Top of The input

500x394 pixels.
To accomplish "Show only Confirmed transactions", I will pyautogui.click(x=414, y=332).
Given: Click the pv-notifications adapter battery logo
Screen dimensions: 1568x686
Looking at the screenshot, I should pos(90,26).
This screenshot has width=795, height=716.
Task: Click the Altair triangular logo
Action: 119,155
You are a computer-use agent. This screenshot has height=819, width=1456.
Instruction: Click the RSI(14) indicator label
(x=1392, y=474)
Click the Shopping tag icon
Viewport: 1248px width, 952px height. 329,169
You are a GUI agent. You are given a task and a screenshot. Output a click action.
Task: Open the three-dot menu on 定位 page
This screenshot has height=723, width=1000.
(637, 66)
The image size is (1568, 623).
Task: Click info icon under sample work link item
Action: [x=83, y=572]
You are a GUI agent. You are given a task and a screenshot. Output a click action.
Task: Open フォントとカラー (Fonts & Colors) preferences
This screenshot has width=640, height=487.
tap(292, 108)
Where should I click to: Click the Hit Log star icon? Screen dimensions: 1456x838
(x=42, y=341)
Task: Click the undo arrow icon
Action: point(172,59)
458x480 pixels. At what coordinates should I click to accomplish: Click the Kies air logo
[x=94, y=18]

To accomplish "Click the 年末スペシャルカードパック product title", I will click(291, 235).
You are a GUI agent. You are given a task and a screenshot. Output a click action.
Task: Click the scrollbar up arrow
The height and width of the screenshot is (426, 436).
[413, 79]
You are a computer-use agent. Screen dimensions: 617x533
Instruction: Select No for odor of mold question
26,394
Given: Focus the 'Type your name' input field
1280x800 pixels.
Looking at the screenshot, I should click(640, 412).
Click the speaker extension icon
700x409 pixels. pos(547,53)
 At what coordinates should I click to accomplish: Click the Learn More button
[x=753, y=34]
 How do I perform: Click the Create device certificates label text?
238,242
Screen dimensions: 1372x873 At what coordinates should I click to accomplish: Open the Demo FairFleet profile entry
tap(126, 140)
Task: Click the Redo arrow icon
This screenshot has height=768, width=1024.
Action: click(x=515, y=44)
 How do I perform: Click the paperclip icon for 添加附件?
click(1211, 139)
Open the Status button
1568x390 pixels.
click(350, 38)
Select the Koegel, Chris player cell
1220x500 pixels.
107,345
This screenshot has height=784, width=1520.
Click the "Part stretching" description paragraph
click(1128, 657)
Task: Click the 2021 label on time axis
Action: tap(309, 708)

Bottom of The input

**Prompt:** A single number is the answer: the count of lines in the material above that contain "computer".

**Result:** 2